J'aidais les futurs agents. Au sein de la section F de l'armée secrète de Churchill, elle occupait le poste de secrétaire. "Je faisais à peu près tout, vous savez. J'avais le nom de secrétaire. On avait tous des noms comme ça, mais... c'était une couverture", révèle la vieille dame. "Je faisais plutôt le "decoy", si vous savez ce que ça veut dire. C'était à moi d'aider à l'entraînement des futurs agents. De leur montrer comment suivre quelqu'un sans être aperçu", ajoute-elle, précisant que son rôle était aussi de les tester. "Dans les hôtels, on dînait avec eux et on essayait de les faire parler. S'ils parlaient, c'était dramatique".



Contrairement à ce que croyaient les Allemands, cette armée secrète ne s'entrainait pas en France mais dans le sud de l'Angleterre. "Nous étions tranquilles, mais je sais qu'ils ont tout essayé en France pour savoir où ça se passait. Sauf que nous étions en Angleterre, dans le sud de l'Angleterre", glisse-t-elle avec un petit sourire d'amusement.
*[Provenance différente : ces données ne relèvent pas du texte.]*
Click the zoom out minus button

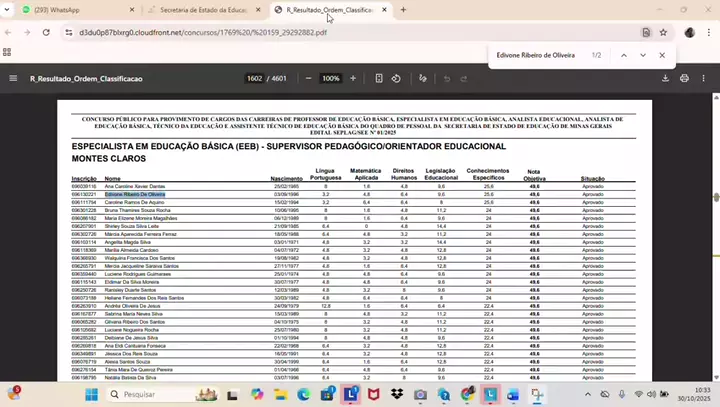click(308, 78)
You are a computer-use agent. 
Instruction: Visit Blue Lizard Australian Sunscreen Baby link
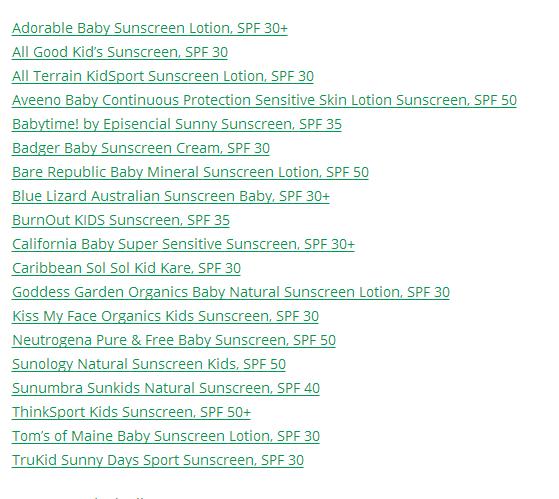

"J'aimais beaucoup les chapeaux. Je trouvais que c'était très séduisant". C'est très jeune, à 17 ans que Noreen Riols a été enrôlée dans cette drôle d'armée. "A cette époque-là, pendant la guerre, tous les jeunes de mon âge étaient obligés, s'ils étaient à l'école - et j'étais au lycée français de Londres - de travailler dans une usine d'armements, une option qui ne m'intéressait absolument pas, ou de faire partie des forces armées", se souvient l'ancienne espionne.

Cet immeuble, c'était le QG de Chruchill. "Moi, j'avais décidé de m'engager dans la force navale. J'aimais beaucoup les chapeaux. Je trouvais que c'était très séduisant, beaucoup plus que les autres. Mais quand je suis allée signer mon engagement, j'ai été envoyée au bureau des affaires étrangères et là, j'ai été enfermée dans une espèce de placard à balai sans fenêtre avec un officier supérieur qui a commencé à me poser un tas de questions qui n'avaient rien à voir avec la Marine" se souvient Noreen Riols.



"Il m'a envoyé dans un autre bureau et je commençais à m'inquiéter : quand est-ce que je vais avoir mon chapeau séduisant ? Et finalement, je me suis trouvée devant ce grand immeuble en plein centre de Londres", poursuit-elle. Cet immeuble, c'était en fait le quartier général de l'armée secrète de Churchill.

"Les Allemands étaient persuadés que c'était un code très sophistiqué". L'ancienne espionne confie également se souvenir parfaitement de la journée du 6 juin 1944. "Oh quelle journée. On attendait le message que les Français dans la Résistance et tous les agents attendaient depuis deux ou trois ans : les carottes sont cuites !", raconte-t-elle.

"Quand le message est passé à la BBC, parce qu'il y avait au moins 7 ou 8 émissions chaque jour vers la France, le plus important est passé vers 7h. On entendait : "Ici Londres, les Français parlent aux Français." Et à la fin, il y avait : "Voici des messages personnels", et ces messages étaient complètement débiles. Ils étaient tellement bêtes que les Allemands étaient persuadés que c'était un code très sophistiqué. Ils avaient passés des heures à essayer de décoder. Mais ils ne pouvaient pas, parce qu'il passait en clair. On savait que le message qui annonçait le Débarquement était : "Les carottes sont cuites". Et quand on a entendu ça, c'était la joie", se souvient l'espionne.

"Très très touchée par les jeunes d'aujourd'hui". Noreen Riols confie également être "très très touchée par les jeunes d'aujourd'hui. Ils sont très, très intéressés [par l'Histoire et le débarquement, NDLR] et ils feraient la même chose. On dit beaucoup de mal des jeunes d'aujourd'hui, mais je crois qu'ils sont formidables. Ils n'ont pas eu l'occasion de montrer leur valeur. Si l'occasion se présentait - j'espère que ça ne se présentera jamais -, ils le feraient", conclut-elle.